EGU22-2086, updated on 28 Nov 2023
https://doi.org/10.5194/egusphere-egu22-2086
EGU General Assembly 2022
© Author(s) 2023. This work is distributed under
the Creative Commons Attribution 4.0 License.

Confronting the water potential information gap

Kimberly Novick1, Darren Ficklin1, Dennis Baldocchi2, Kenneth Davis3, Teamrat Ghezzehei4, Alexandra Konings5, Natasha MacBean1, Nina Raoult6, Russell Scott7, Yuning Shi3, Benjamin Sulman, and Jeffrey Wood
Kimberly Novick et al.
  • 1Indiana Uinversity - Bloomington, United States of America (knovick@indiana.edu)
  • 2University of California - Berkeley (USA)
  • 3Pennsylvania State University (USA)
  • 4University of California - Merced (USA)
  • 5Stanford University (USA)
  • 6Laboratoire des Sciences du Climat et de l'Environnement (France)
  • 7US Department of Agriculture - Agricultural Research Service, Tucson, AZ (USA)

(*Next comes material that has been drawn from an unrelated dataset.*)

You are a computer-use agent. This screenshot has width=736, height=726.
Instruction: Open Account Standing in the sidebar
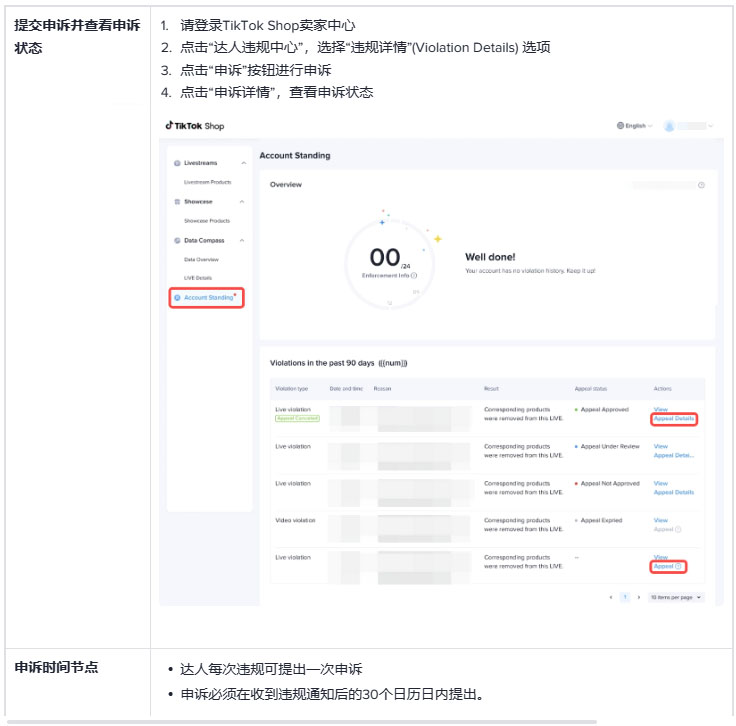pyautogui.click(x=207, y=297)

Water potential directly controls the function of leaves, roots and microbes, and water potential gradients drive water flows throughout the soil-plant-atmosphere continuum. Notwithstanding its clear relevance for many ecosystem processes, soil water potential is rarely measured in-situ, and plant water potential observations are generally discrete, sparse, and not yet aggregated into accessible databases. These gaps limit our conceptual understanding of biophysical responses to moisture stress and inject large uncertainty into hydrologic and land surface models. Here, we outline the conceptual and predictive gains that could be made with more continuous and discoverable observations of water potential in soils and plants. We discuss improvements to sensor technologies that facilitate in situ characterization of water potential, as well as strategies for building new networks that aggregate water potential data across sites. We end by highlighting novel opportunities for linking more representative site-level observations of water potential to remotely-sensed proxies. Together, these considerations offer a roadmap for clearer links between ecohydrological processes and the water potential gradients that have the ‘potential’ to substantially reduce conceptual and modeling uncertainties.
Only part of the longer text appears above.